Question

The magnitude of vectors \(\vec{OA}\), \(\vec{OB}\) and \(\vec{OC}\) in the given figure are equal. The direction of \(\vec{OA} + \vec{OB} - \vec{OC}\) with x-axis will be : 

• A. \(\tan^{-1} \left( \frac{1 - \sqrt{3} - \sqrt{2}}{1 + \sqrt{3} + \sqrt{2}} \right)\)
• B. \(\tan^{-1} \left( \frac{\sqrt{3} - 1 + \sqrt{2}}{1 + \sqrt{3} - \sqrt{2}} \right)\)
• C. \(\tan^{-1} \left( \frac{1 + \sqrt{3} - \sqrt{2}}{1 - \sqrt{3} - \sqrt{2}} \right)\)
• D. \(\tan^{-1} \left( \frac{\sqrt{3} - 1 + \sqrt{2}}{1 - \sqrt{3} + \sqrt{2}} \right)\)

Hint:

Be careful with the signs of trigonometric components based on the quadrant where the vector lies.
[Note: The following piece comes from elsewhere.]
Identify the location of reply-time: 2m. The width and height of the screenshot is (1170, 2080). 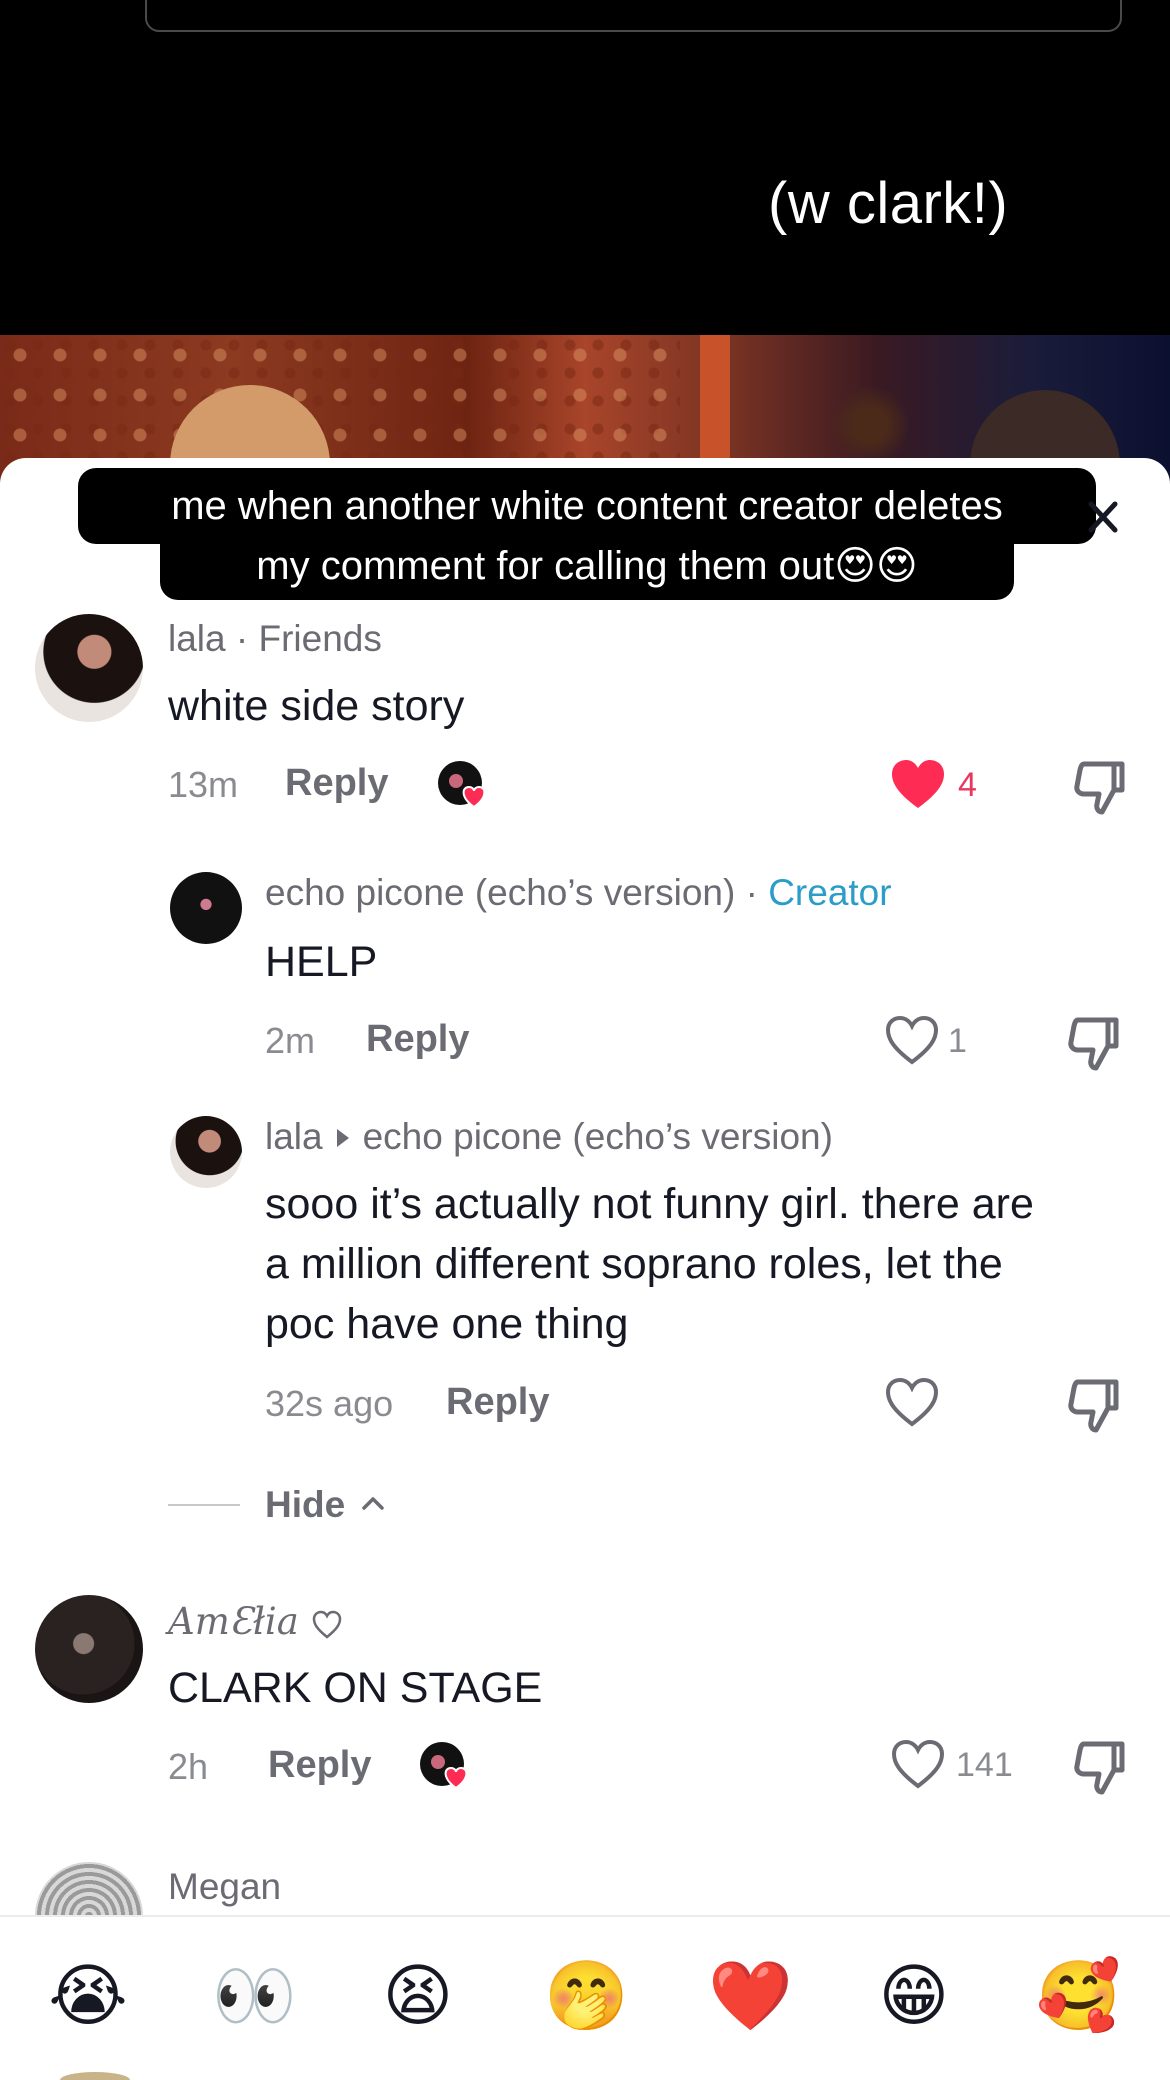
(290, 1040).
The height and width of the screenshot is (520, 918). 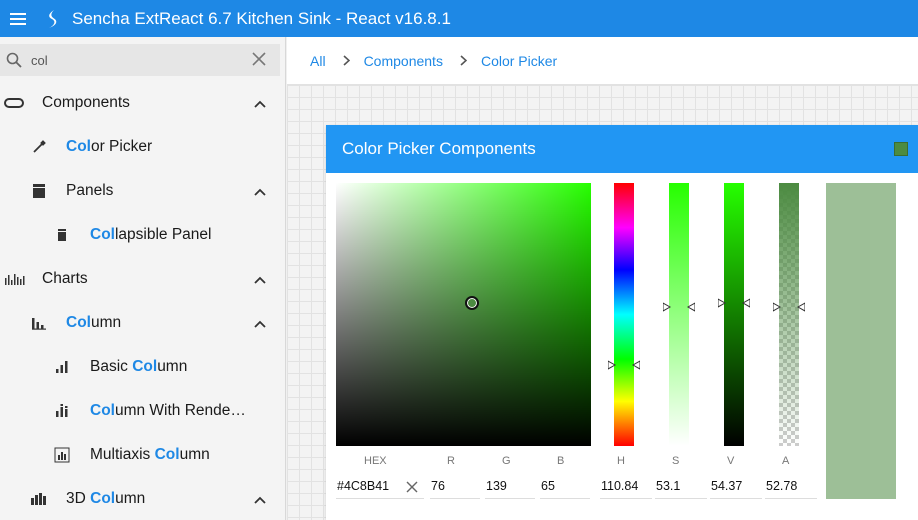 What do you see at coordinates (791, 489) in the screenshot?
I see `alpha-field: 52.78` at bounding box center [791, 489].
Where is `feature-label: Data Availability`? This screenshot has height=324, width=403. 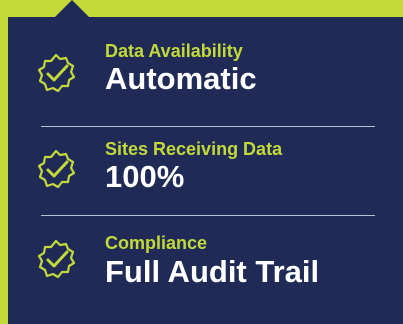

Subtracting a vector is equivalent to adding its negative.

Answer 1

The Correct Option is A

Step 1: Understanding the Concept:
Vector addition and subtraction are performed by breaking the vectors into their horizontal (x) and vertical (y) components and then finding the angle of the resultant using \(\tan \theta = \frac{R_y}{R_x}\).
Step 2: Key Formula or Approach:
1. \(\vec{A} = A_x \hat{i} + A_y \hat{j}\)
2. \(\theta = \tan^{-1} \left( \frac{\sum Y}{\sum X} \right)\)
Step 3: Detailed Explanation:
Let the magnitude of each vector be \(V\). From the diagram:
- \(\vec{OA}\) makes \(30^\circ\) with x-axis: \(V(\cos 30^\circ \hat{i} + \sin 30^\circ \hat{j})\).
- \(\vec{OB}\) makes \(60^\circ\) below positive x-axis: \(V(\cos(-60^\circ) \hat{i} + \sin(-60^\circ) \hat{j}) = V(\cos 60^\circ \hat{i} - \sin 60^\circ \hat{j})\).
- \(\vec{OC}\) makes \(45^\circ\) with negative x-axis: \(V(\cos 135^\circ \hat{i} + \sin 135^\circ \hat{j}) = V(-\frac{1}{\sqrt{2}} \hat{i} + \frac{1}{\sqrt{2}} \hat{j})\).
Calculate Resultant \(\vec{R} = \vec{OA} + \vec{OB} - \vec{OC}\):
\[ R_x = V[\cos 30^\circ + \cos 60^\circ - \cos 135^\circ] = V[\frac{\sqrt{3}}{2} + \frac{1}{2} - (-\frac{1}{\sqrt{2}})] = \frac{V}{2} [1 + \sqrt{3} + \sqrt{2}] \]
\[ R_y = V[\sin 30^\circ - \sin 60^\circ - \sin 135^\circ] = V[\frac{1}{2} - \frac{\sqrt{3}}{2} - \frac{1}{\sqrt{2}}] = \frac{V}{2} [1 - \sqrt{3} - \sqrt{2}] \]
The direction \(\theta\) with x-axis is:
\[ \tan \theta = \frac{R_y}{R_x} = \frac{1 - \sqrt{3} - \sqrt{2}}{1 + \sqrt{3} + \sqrt{2}} \]
Step 4: Final Answer:
The direction is \(\tan^{-1} \left( \frac{1 - \sqrt{3} - \sqrt{2}}{1 + \sqrt{3} + \sqrt{2}} \right)\).